Farage habe bereits über eine Abschaffung des schottischen Parlaments gesprochen, sagte Swinney vor Anhängern in Edinburgh. "Es ist entscheidend, dass wir uns in Schottland zusammenschließen, um sicherzustellen, dass unser Parlament vollständig gegen Farage gefeit ist", betonte er. "Das bedeutet, dass wir noch vor 2029 die Befugnis haben müssen, selbst über unsere verfassungsmäßige Zukunft zu entscheiden, ohne dass Farage uns daran hindern kann."
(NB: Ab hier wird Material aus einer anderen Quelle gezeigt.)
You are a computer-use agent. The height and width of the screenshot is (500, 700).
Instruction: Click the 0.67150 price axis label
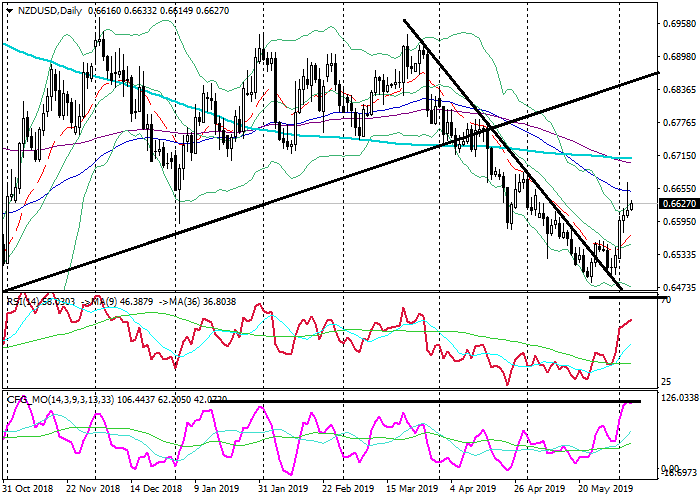point(679,156)
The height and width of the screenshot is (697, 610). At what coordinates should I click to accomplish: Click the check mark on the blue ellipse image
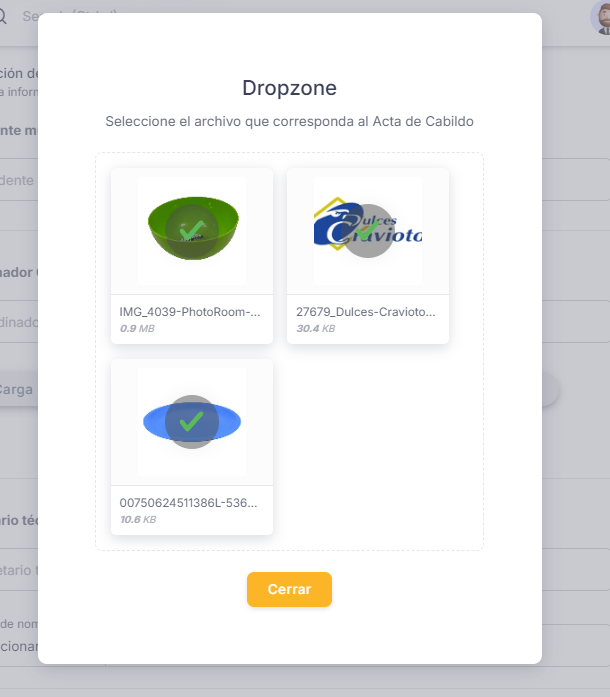click(191, 422)
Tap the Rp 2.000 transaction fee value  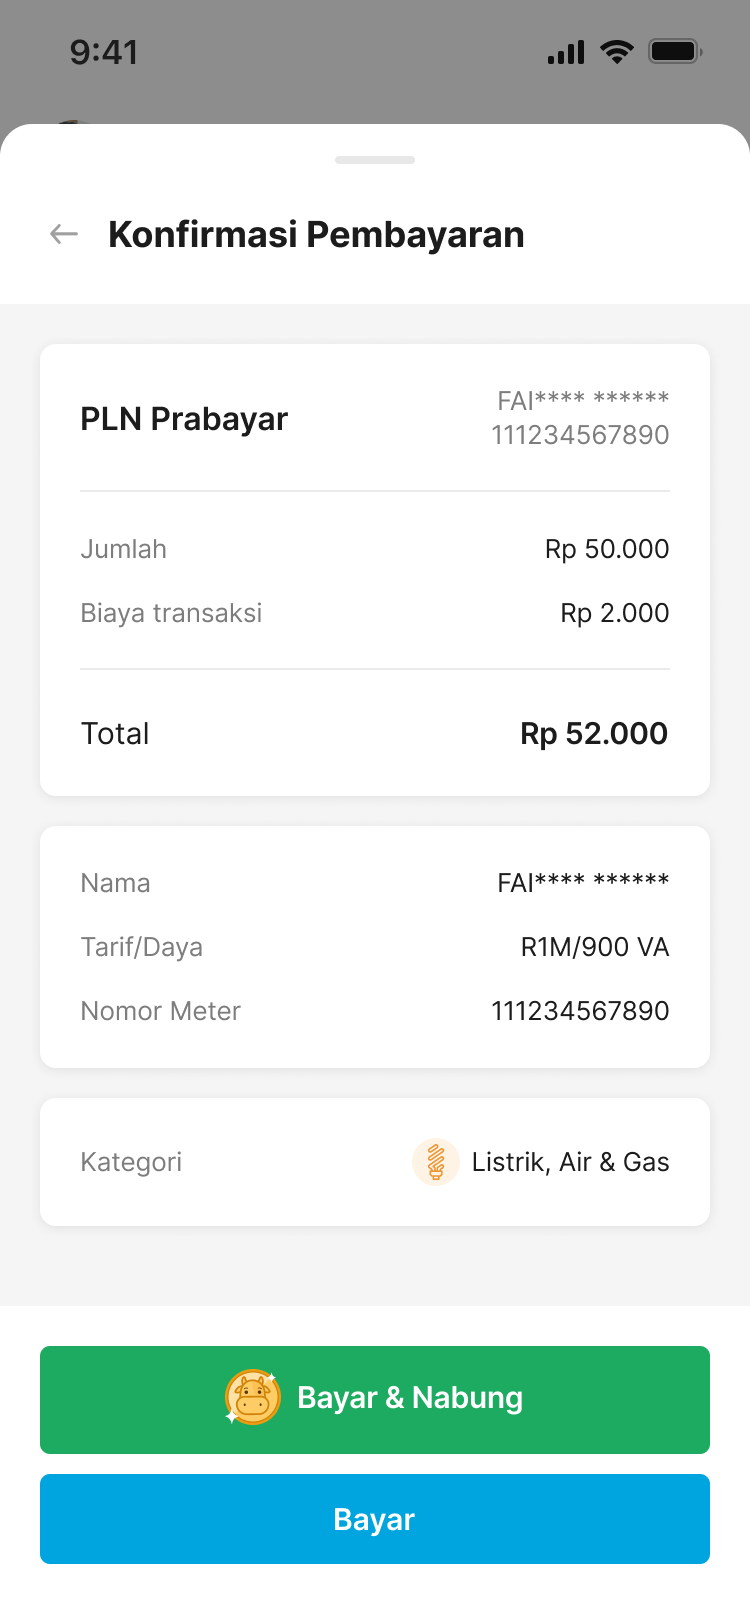coord(615,613)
Swinneys Schottische Nationalpartei (SNP), die seit 19 Jahren in Schottland regiert, war bei der Wahl am Donnerstag stärkste Kraft geworden. Mit ihren 58 von insgesamt 129 Sitzen hat sie aber keine absolute Mehrheit. Reform UK und die in London regierende Labour-Partei kamen auf jeweils 17 Sitze. Vor der Wahl hatte Swinney für den Fall einer absoluten Mehrheit seiner Partei ein neues Referendum 2028 in Aussicht gestellt. 2029 werden die nächsten Parlamentswahlen in Großbritannien erwartet.
Ein von der SNP in London durchgesetztes schottisches Referendum für eine Unabhängigkeit von Großbritannien war im Jahr 2014 mit 45 zu 55 Prozent gescheitert.